I also set up basic alerting rules for performance degradation. WAN alerts trigger when speeds drop significantly, latency is high, or tests fail. LAN alerts trigger when latency is unexpectedly high or throughput degrades. These alerts help catch issues early, before they impact users.

What the data revealed

The network performance testing infrastructure started collecting metrics immediately, and the historical data proved valuable quickly. But more interestingly, the testing revealed issues I didn’t know existed.

The performance testing showed that inter-VLAN routing was capped at around 500 Mbps, which seemed wrong for the hardware involved. Investigation revealed a QoS queue misconfiguration that was incorrectly applied to the wrong interface, limiting all inter-VLAN traffic. After fixing the configuration, inter-VLAN speeds improved from around 500 Mbps to over 800 Mbps.

That 800 Mbps result is still suboptimal. On standard Gigabit equipment, healthy TCP throughput should be around 940 Mbps on a 1Gbps link. The 800 Mbps result suggests there’s still overhead somewhere, likely from the overhead of the Linux bridge and veth pair traversal in the Proxmox LXC container, combined with CPU context switching required to drive the network stack at that speed, rather than a true network limitation. But it’s a significant improvement from the 500 Mbps cap, and the testing gave me data to identify and fix the configuration issue.

This is exactly why automated performance testing matters. Without it, I would have assumed the network was performing correctly. The metrics revealed the problem, provided data to troubleshoot with, and gave me a way to verify that the fix actually worked.

The textfile collector pattern

The node_exporter textfile collector pattern is worth highlighting because it’s powerful and underappreciated. Instead of writing a full Prometheus exporter for every custom metric, you can write scripts that generate Prometheus-formatted metrics and save them to a file. Node exporter reads the file and exposes the metrics, and Prometheus scrapes them like any other metric source.

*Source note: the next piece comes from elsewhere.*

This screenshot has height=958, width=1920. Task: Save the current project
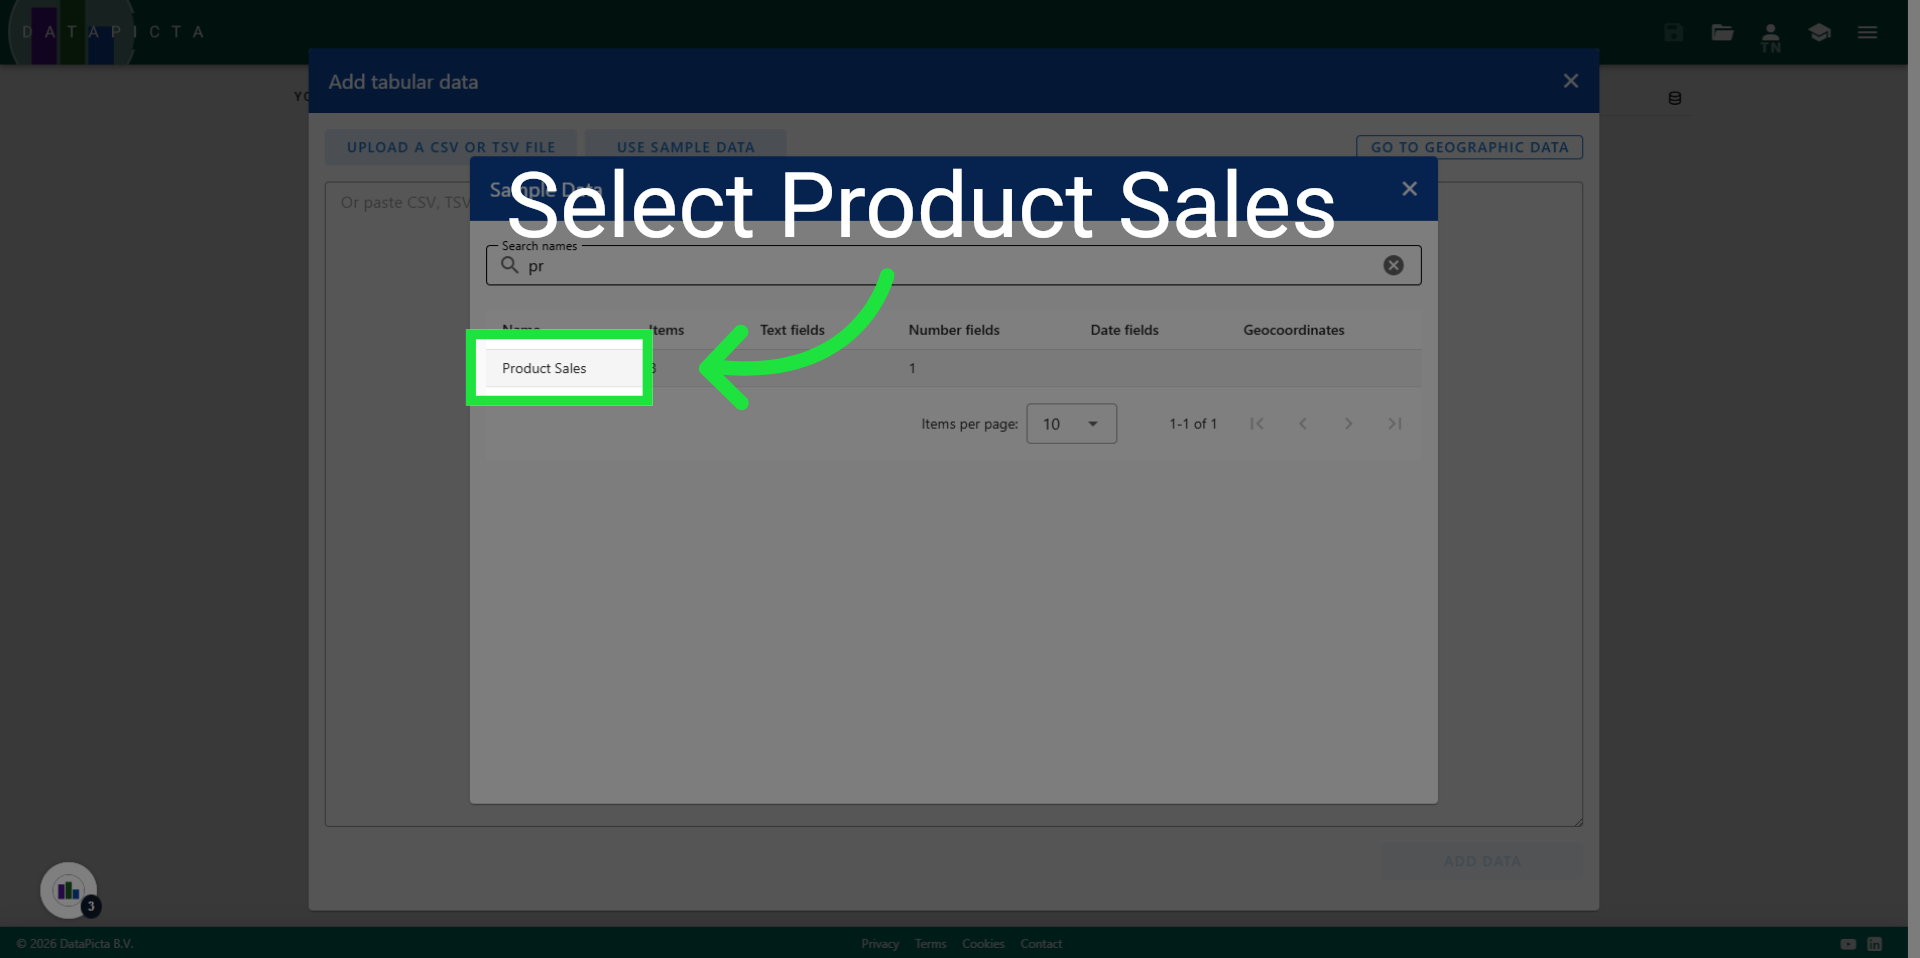click(1672, 32)
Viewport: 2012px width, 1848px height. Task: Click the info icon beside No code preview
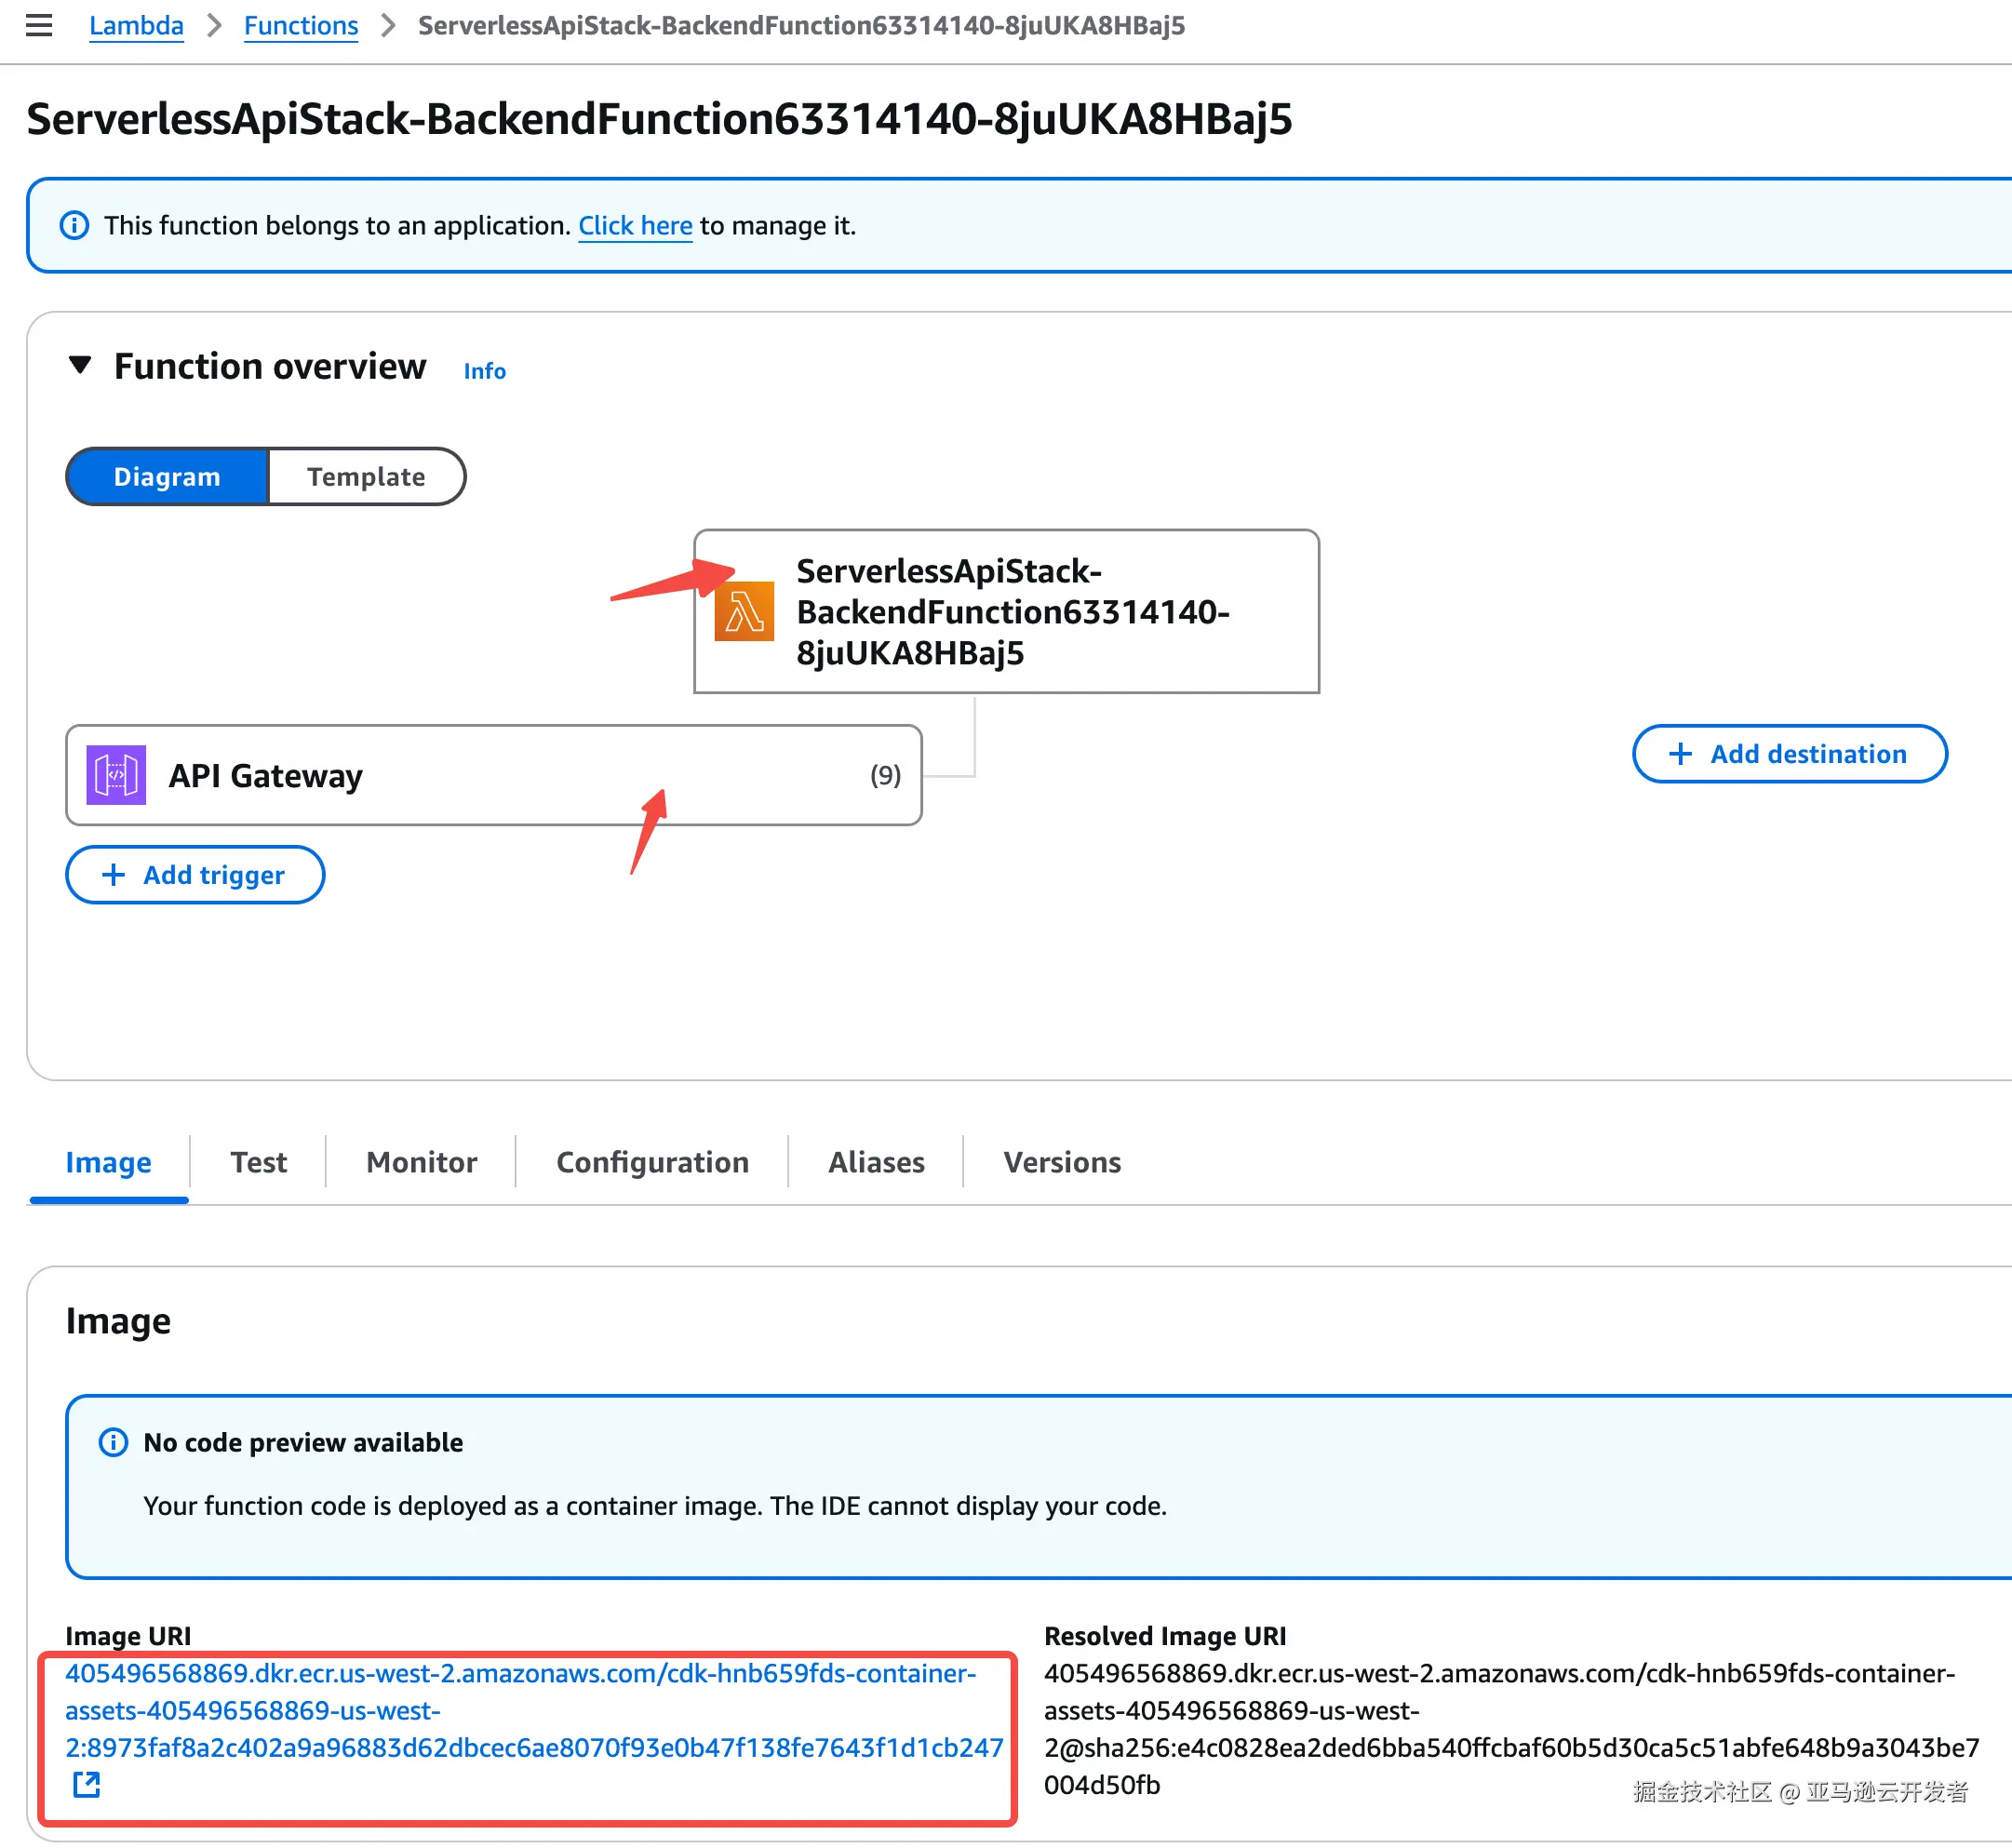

This approach is simple, flexible, and perfect for metrics that come from scripts or one-off tools. You don’t need to maintain a full exporter or integrate with Prometheus client libraries. Just write your metrics in the right format and node_exporter handles the rest.

Lessons learned

Consolidated dashboards are better than separate ones. Initially I considered separate dashboards for WAN and LAN metrics, but having everything in one place provides better context and makes it easier to correlate issues. When WAN performance degrades, you can immediately see if LAN performance is affected, which helps with troubleshooting.

Alert thresholds need tuning. My initial alert thresholds were too sensitive and generated false positives. I adjusted them based on actual network performance patterns, which reduced noise and made the alerts more useful. This is a normal part of setting up monitoring - you start with conservative thresholds and refine them as you understand your infrastructure better.

Scheduled testing requires careful timing. Running tests too frequently creates unnecessary network load, especially for WAN tests that use actual bandwidth. Finding the right balance between detection speed and resource usage takes some experimentation.

The peace of mind that comes from having visibility into network performance is worth the setup effort. Instead of guessing whether the network is performing correctly, I can see exactly what’s happening and identify issues before they become problems. The historical data helps with capacity planning, and the automated testing catches issues that manual testing would miss.

Network performance testing might seem like overkill for a homelab, but it’s one of those things that pays off when you need it. When something feels slow, having data beats guessing. When you’re planning upgrades, historical trends beat assumptions. And when you’re troubleshooting, automated testing beats manual checks that you might forget to run.